BRIEF:
The copy has to match the records word for word and include no pictures.

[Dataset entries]

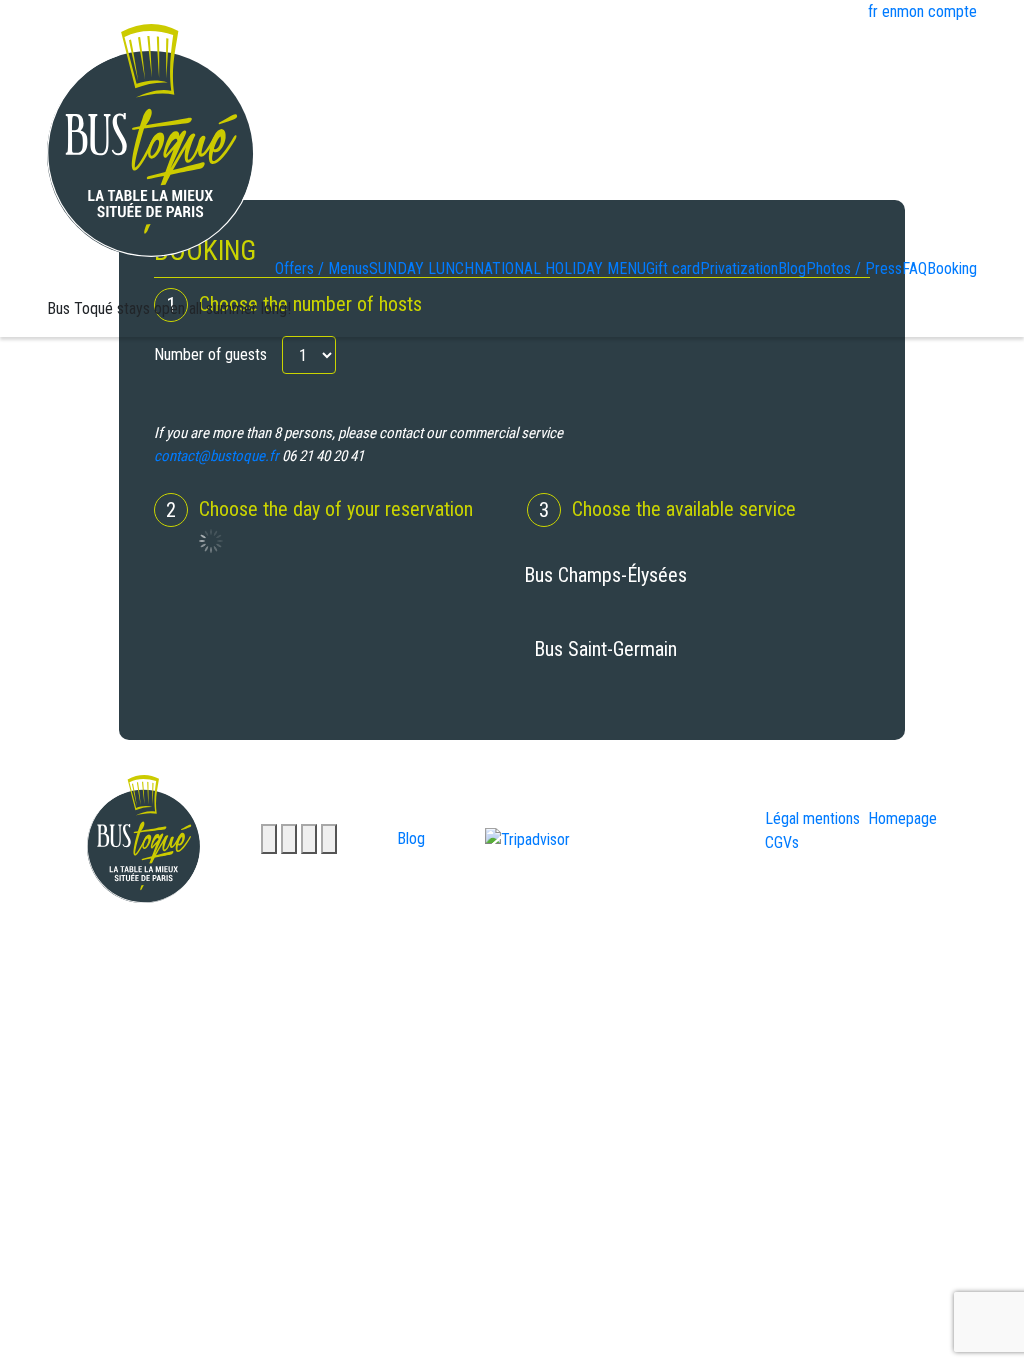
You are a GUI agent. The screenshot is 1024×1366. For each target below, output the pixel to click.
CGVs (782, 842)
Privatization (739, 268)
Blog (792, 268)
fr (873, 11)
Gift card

FINISHED EXERCISE:
You are a GUI agent. The screenshot is 1024×1366. For each target below, output the pixel to click.
CGVs (782, 842)
Privatization (739, 268)
Blog (792, 268)
fr (873, 11)
Gift card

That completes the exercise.